Its what drew me towards zed earth, good earth.. the community.. the fresh air.. being connected to nature...the aspiration of having a  fruitful life, one in which I contribute to society, to my family, to my work and going to bed contented.

Every couple of months, I get into this introspection.. am I doing enough.. should be doing more.. and then somehow hatch up schemes that I think will change our life.. It is this restlessness within me that I don’t understand.. The BH makes fun of me saying that if I just use the time that I spend in thinking and planning maybe things will get done faster. And for all this talk, am yet to stick onto something. A focused 30 min of exercise daily.. some prayer time regularly.. a bedtime ritual.. even something as simple as rubbing cream on my feet every night.  Is it a lack of discipline or motivation?? I don’t know.
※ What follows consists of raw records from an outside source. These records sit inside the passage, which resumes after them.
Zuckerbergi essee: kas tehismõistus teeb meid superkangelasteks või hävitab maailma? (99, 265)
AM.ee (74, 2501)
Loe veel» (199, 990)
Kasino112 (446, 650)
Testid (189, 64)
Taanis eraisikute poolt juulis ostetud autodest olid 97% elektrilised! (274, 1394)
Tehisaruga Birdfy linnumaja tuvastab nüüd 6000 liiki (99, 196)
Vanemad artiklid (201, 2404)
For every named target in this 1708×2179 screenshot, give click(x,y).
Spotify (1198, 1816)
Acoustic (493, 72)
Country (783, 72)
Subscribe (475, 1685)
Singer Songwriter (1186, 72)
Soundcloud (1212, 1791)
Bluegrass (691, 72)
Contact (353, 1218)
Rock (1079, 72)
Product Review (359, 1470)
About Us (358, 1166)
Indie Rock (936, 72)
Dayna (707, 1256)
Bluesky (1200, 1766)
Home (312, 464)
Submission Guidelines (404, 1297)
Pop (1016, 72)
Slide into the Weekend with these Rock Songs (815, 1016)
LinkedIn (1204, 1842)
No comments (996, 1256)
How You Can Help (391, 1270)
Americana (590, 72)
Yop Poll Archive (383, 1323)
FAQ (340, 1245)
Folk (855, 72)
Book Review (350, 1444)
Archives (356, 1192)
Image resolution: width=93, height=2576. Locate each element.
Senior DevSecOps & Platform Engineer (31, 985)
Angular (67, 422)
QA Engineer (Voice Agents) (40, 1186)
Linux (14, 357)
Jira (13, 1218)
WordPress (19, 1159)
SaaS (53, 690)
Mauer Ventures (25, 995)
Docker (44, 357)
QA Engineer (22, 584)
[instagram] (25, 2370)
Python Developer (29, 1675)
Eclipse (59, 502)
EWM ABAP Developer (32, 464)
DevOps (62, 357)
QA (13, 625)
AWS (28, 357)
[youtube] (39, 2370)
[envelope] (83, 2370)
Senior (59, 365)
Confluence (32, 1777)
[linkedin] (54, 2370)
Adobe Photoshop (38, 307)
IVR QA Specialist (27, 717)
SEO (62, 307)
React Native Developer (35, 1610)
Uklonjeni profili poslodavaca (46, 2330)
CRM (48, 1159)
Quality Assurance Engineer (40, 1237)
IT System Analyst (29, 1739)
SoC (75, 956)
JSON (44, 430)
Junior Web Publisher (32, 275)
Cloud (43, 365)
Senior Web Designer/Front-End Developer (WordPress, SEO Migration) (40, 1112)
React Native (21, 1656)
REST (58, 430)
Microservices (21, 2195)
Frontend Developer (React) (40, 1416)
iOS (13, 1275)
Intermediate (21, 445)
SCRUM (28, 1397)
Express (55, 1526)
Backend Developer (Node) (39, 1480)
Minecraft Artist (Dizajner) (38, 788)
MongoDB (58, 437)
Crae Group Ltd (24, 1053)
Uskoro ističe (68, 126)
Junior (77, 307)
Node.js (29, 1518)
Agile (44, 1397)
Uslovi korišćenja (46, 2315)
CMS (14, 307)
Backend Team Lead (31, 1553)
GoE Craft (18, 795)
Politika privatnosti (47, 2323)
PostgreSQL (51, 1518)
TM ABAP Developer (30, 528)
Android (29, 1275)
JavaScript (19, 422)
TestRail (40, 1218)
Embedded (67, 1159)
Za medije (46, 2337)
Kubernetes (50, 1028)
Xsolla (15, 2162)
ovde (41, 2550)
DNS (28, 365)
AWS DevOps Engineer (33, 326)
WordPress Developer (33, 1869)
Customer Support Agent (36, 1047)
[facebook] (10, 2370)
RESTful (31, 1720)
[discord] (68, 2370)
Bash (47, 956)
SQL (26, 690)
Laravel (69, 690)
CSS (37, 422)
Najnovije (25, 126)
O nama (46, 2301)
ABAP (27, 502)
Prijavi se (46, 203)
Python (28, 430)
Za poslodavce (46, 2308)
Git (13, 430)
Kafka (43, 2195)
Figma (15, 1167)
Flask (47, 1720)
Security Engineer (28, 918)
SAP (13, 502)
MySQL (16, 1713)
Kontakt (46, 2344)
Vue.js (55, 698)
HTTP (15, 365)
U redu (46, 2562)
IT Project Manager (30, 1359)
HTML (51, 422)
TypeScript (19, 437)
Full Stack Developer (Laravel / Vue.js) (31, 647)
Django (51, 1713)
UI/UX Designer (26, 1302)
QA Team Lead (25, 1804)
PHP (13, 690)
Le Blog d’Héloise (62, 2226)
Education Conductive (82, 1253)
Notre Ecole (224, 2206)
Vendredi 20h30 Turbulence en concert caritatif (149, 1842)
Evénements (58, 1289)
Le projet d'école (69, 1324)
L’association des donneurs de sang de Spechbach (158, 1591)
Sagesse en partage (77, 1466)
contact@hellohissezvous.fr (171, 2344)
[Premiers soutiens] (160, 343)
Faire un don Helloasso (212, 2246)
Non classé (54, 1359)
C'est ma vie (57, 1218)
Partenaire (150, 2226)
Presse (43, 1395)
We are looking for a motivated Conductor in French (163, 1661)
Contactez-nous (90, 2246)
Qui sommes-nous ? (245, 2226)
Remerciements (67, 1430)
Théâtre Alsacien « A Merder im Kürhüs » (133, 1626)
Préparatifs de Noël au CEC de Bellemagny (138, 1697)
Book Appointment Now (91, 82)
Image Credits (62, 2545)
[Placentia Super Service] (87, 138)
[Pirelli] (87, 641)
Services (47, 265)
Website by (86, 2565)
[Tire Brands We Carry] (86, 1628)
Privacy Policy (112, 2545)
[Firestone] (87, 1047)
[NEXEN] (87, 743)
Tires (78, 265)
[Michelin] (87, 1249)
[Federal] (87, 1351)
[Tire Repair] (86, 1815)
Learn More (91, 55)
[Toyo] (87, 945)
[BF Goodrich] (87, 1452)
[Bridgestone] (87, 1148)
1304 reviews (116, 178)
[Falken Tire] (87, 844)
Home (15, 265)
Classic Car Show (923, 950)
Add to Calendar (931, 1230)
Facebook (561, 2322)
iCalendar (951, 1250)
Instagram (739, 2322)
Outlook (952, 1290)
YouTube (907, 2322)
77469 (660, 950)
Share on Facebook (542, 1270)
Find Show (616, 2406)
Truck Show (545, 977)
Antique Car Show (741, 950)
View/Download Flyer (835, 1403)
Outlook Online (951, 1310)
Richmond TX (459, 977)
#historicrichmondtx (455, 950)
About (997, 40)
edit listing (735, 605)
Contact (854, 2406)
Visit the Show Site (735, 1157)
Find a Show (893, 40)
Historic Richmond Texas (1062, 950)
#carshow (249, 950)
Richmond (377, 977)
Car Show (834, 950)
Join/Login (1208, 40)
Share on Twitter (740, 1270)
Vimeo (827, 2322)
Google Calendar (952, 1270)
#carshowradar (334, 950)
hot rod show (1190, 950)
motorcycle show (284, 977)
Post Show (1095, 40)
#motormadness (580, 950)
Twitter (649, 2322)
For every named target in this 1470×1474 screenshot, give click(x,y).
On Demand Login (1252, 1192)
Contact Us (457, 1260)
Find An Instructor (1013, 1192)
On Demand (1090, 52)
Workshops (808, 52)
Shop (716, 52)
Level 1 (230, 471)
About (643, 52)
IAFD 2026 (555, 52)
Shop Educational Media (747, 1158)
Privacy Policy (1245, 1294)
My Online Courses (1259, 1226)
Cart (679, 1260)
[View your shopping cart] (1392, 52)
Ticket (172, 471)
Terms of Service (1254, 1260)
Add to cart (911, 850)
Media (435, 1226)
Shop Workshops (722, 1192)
Sometime it works if i have somebody keeping a tab… after the initial burst and the subsequent lag, I find that if I stick on to something till then the internal motivation kicks in.. its just that the lag period in between is quite strong!


So here I am yet again thinking of how to improve our quality of life.. more music.. less shouting.. more loving and the feeling of being cocooned in that warmth of togetherness… To make our home a haven where we rest in peace and gain energy to face the world!